Het gaat meestal over het constant en moedwillig negeren van de afspraken, dronken op het werk verschijnen, verbale agressie, vechtpartijen of diefstal. Ze zijn gelukkig met niet veel, je kunt ze op je twee handen tellen, maar tenzij ze verhuizen blijven ze wel in het reservewerkbestand van het Sociaal Huis zitten, als een blok aan een been.
‘Ik heb goed nieuws’, zegt Amy van het OCMW. ‘Franky is langsgekomen, en heeft gezegd dat hij opnieuw in de kringloopwinkel wil werken.’
Onlangs parkeerde ik 's morgens mijn wagen en was naar de ingang van de winkel gelopen toen iemand achter me 'hey!' riep, en toen ik me omdraaide zag ik tot mijn verbazing dat het Franky was. Hij glimlachte breed. Toen al had het me een onbehaaglijk gevoel bezorgd.
Ik moest eventjes denken hoe het ons ook alweer met hem vergaan was.
Het is een jaar of drie geleden dat hij hier een maand of zes werkte.
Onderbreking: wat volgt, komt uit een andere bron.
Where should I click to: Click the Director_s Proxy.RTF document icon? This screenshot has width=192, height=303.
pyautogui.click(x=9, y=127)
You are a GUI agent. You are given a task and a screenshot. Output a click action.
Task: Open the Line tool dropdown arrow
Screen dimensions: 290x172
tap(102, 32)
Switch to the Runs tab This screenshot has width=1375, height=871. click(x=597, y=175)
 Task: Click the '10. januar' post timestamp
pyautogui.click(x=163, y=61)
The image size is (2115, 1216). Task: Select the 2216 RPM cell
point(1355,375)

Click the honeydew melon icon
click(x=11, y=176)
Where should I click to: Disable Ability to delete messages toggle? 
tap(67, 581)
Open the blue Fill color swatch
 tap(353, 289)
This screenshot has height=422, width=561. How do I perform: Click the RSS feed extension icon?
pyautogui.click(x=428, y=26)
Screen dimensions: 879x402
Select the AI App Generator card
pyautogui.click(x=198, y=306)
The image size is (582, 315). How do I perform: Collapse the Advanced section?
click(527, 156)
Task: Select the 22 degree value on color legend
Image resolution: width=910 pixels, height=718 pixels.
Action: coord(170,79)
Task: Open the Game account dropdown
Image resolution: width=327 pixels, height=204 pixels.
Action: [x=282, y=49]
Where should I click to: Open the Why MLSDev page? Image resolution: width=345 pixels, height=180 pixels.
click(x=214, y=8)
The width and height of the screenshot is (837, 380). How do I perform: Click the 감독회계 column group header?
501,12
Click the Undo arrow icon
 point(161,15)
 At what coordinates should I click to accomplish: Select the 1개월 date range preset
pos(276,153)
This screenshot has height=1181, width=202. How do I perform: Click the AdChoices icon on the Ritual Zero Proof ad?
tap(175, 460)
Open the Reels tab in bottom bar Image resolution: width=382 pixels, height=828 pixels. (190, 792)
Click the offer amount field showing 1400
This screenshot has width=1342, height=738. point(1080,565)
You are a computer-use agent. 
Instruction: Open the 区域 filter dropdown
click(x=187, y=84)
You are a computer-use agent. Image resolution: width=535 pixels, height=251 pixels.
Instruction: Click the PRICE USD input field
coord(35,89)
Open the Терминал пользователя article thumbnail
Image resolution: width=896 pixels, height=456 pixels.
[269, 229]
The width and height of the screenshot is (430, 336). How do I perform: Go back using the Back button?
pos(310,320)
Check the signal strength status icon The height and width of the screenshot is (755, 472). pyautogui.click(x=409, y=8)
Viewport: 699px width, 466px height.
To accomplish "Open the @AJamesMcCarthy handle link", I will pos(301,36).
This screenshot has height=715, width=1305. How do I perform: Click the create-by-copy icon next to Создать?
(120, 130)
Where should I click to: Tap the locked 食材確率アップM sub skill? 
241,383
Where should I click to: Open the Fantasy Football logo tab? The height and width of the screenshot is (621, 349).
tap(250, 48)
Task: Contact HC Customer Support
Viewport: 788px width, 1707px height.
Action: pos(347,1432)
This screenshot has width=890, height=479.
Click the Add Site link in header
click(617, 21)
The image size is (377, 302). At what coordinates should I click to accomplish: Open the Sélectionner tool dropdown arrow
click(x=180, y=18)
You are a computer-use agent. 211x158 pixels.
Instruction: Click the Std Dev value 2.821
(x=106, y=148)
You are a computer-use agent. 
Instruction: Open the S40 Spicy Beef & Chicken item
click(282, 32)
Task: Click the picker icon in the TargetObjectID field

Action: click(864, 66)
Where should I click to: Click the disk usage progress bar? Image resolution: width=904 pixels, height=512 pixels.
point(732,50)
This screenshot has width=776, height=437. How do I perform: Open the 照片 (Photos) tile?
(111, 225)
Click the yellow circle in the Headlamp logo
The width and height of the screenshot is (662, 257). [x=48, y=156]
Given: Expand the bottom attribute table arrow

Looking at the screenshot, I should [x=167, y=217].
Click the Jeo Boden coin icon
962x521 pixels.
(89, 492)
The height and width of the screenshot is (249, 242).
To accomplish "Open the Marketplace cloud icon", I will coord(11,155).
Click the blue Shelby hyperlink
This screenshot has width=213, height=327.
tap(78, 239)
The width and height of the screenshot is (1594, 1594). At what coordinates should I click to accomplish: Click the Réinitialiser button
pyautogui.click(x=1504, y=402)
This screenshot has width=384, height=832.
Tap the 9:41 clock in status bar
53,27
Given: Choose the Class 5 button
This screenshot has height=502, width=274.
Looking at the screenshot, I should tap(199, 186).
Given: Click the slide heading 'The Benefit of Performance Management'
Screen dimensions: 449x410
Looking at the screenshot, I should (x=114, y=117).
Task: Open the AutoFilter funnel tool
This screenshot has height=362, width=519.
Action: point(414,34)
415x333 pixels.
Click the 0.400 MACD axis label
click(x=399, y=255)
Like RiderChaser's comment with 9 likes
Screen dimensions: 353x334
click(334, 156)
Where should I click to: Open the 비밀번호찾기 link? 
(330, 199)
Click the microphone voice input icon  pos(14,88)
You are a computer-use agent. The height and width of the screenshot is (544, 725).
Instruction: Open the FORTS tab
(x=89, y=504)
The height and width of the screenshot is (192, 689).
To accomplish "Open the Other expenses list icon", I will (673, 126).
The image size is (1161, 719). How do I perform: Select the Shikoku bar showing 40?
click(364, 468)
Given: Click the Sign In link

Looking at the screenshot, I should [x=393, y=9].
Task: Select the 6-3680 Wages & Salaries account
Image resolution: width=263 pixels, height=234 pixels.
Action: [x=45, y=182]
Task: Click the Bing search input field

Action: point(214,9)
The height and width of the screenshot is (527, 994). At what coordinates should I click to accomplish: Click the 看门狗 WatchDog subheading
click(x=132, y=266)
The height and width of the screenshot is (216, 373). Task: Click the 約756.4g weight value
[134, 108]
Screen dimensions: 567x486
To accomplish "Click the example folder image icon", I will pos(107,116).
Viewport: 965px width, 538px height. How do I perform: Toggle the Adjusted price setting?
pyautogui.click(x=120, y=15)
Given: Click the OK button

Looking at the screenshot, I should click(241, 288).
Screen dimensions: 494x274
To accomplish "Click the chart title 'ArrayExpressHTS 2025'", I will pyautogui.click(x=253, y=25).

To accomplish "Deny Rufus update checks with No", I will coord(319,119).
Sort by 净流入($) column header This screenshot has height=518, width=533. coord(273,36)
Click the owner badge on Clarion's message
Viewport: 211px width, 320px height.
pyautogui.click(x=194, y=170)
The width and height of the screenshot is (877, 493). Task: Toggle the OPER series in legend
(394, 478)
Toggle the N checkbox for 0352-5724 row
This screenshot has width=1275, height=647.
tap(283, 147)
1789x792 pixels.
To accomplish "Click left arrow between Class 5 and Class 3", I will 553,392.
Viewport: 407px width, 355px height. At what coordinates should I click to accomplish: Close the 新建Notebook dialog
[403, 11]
Hij deed zijn werk zeer goed. Een handige jongen, sportief, robuust gebouwd en ergens rond de vijftig. Een man die er ook nog eens goed uitzag. Hij knutselde kasten in elkaar, herstelde kleine storingen aan machines, was op het eerste zicht vlot, vriendelijk en attent. Je vroeg je af wat hij hier eigenlijk deed. Ik vond hem best sympathiek. Waar was het dan misgegaan?
Om te beginnen viel het na een tijdje op hoe uitzonderlijk vriendelijk en behulpzaam hij was tegenover vrouwelijke klanten die er goed uitzagen, en hoe hij met een aantal van hen op zeer vertrouwelijke voet begon om te gaan. Ook vrouwelijke collega's raakten in de ban van zijn charme, hij bespeelde ze, zette ze naar zijn hand. Een geboren verleider, altijd op jacht. Een wolf tussen de schapen.
Daarnaast was hij enkele keren dronken op het werk verschenen en werd verbaal agressief toen we hem naar huis stuurden. Het was moeilijk om ernstig te blijven toen hij ons lispelend begon uit te schelden. Hij bleef een dag weg zonder ons te berichten waarna bleek dat hij voor openbare dronkenschap een nachtje in het huis van bewaring had doorgebracht. Hij belde niet op als hij ziek was, en zijn doktersbriefjes kwamen niet binnen de 48 uur zoals het hoorde maar pas toen hij opnieuw begon te werken.
Een andere keer bleef hij een hele week weg zonder een teken van leven. Zijn ontslag stond in de steigers toen hij plots weer opdaagde. Iemand had hem gezegd dat hij ergens een kind had waar hij niets van af wist, en hij was meteen op zoek gegaan. Hij had het kind tenslotte gevonden maar betwijfelde of het wel het zijne was.
We begrepen het, gedeeltelijk toch, en besloten hem nog een kans te geven.
Toen kreeg hij een brief waarin stond dat hij een enkelband moest dragen, iets in verband met een vechtpartij van een jaar of twee geleden.
‘Waar ze nu nog mee afkomen’, zei hij, diep ontgoocheld in justitie en gerecht.
Hij nam verlof tijdens de zomeractie en kwam een kratje bier op ons terras leegdrinken. Hij was algauw dronken, en vertrok tenslotte, na lang aandringen, maar kwam na een tijdje terug met een nieuw kratje. Soms leek het een puber in het lijf van een vijftiger.
Op het laatst bleef hij opnieuw een hele week weg. Een klant die hem goed kende, wist ons te vertellen dat Franky aan het drinken was, en dat hij naar een delirium toe werkte, een doel dat hij zich in het verleden wel vaker had gesteld en dat soms tot een week en zelfs langer kon duren wat hem al menige relatie had gekost. De maat was vol, zijn ontslagbrief lag klaar.
Maar hij was ons voor en is niet teruggekomen. Naar verluidt had hij ander werk, als technieker in een fabriek ergens ver weg, want, inderdaad, hij was ondertussen ook verhuisd. Ik weet nog dat ik toen zijn kastje moest openbreken om het weer in gebruik te kunnen nemen. Er stonden nog werkschoenen in. Frustratie en ontgoocheling borrelden weer op bij de herinnering, en het voelde allemaal plots weer zo akelig vers.
Zo wanhopig zijn we nu ook weer niet. Ik denk dat ik Amy maar laat weten, dat we er nog niet klaar voor zijn, voor een nieuwe opstart van Franky.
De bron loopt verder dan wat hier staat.